Given data:
..........

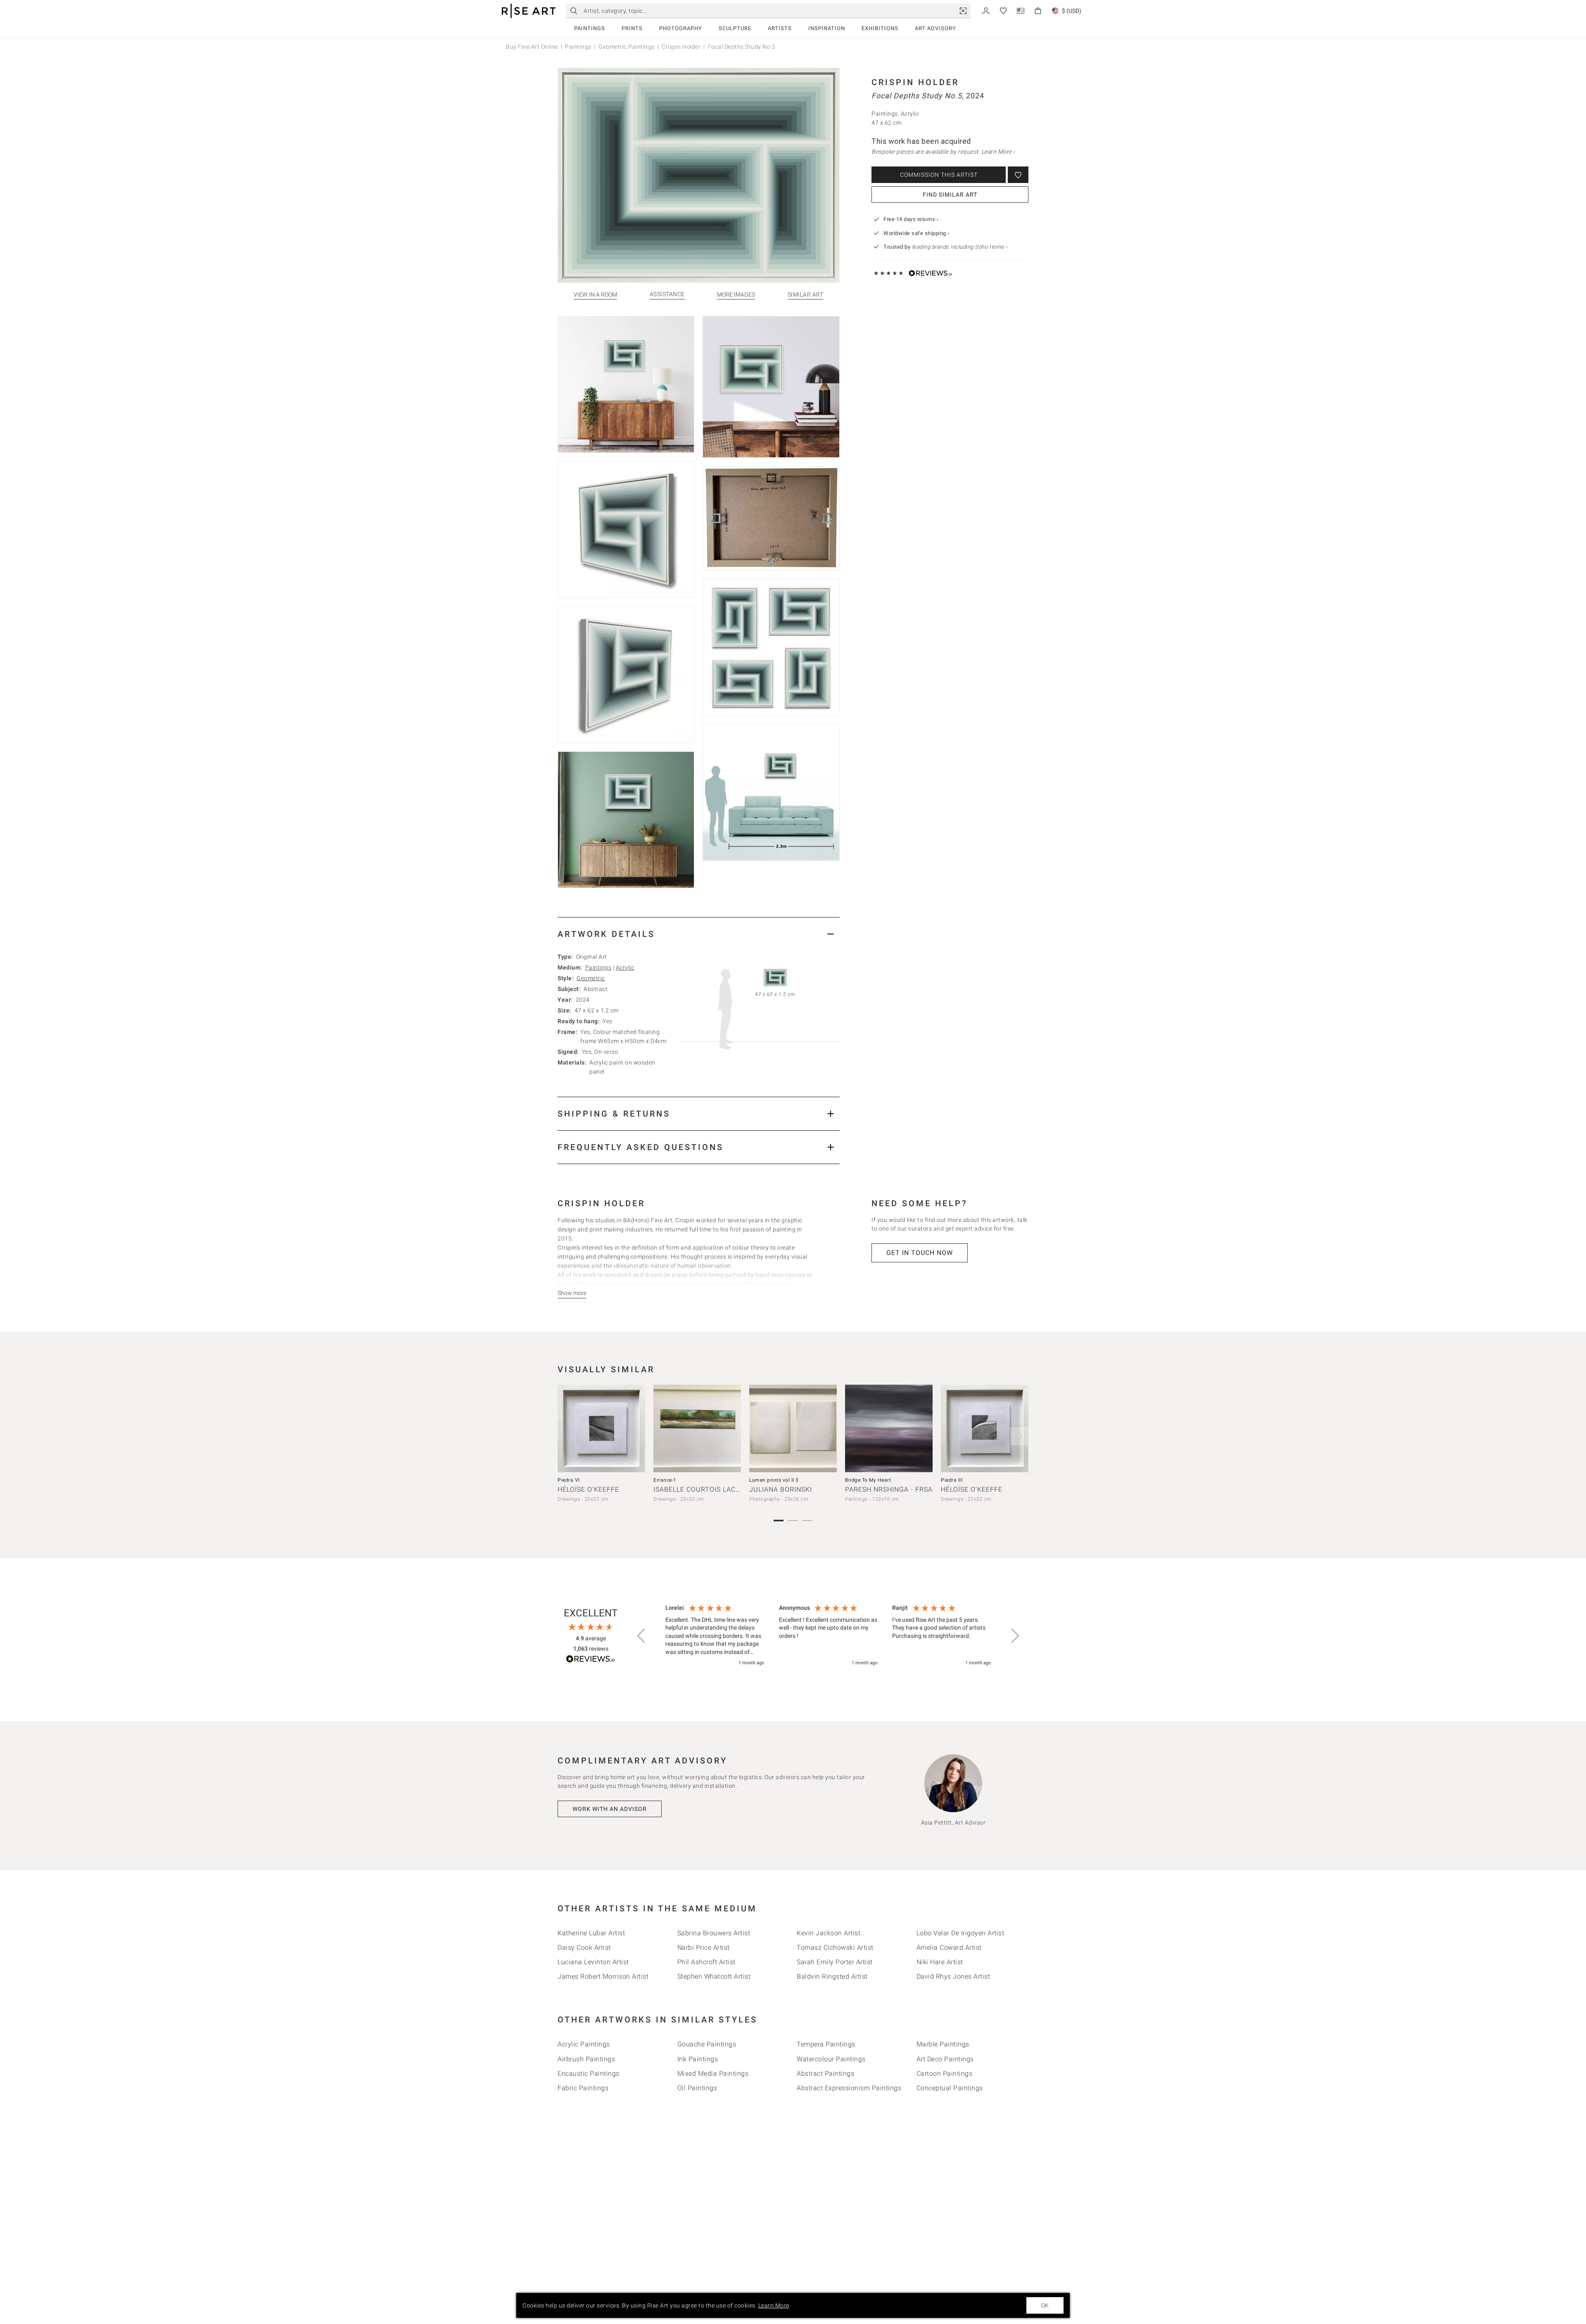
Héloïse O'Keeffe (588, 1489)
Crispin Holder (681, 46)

..........

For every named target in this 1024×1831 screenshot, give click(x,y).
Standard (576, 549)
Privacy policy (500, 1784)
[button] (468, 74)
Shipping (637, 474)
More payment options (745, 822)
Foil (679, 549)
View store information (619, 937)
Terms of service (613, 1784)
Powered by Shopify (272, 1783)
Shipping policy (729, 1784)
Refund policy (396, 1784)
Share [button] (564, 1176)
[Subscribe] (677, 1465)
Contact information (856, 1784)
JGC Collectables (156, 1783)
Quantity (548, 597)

..........

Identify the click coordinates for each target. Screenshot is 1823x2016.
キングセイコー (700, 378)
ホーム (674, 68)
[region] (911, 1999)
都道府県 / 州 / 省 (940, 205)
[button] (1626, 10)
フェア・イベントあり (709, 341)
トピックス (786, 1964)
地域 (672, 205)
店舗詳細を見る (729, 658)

..........

What you are asked to do: Please give an exact copy of the entries above, from the line with "Contact information (856, 1784)" down to the line with "Quantity (548, 597)", inclusive, and nothing else.

Response:
Contact information (856, 1784)
JGC Collectables (156, 1783)
Quantity (548, 597)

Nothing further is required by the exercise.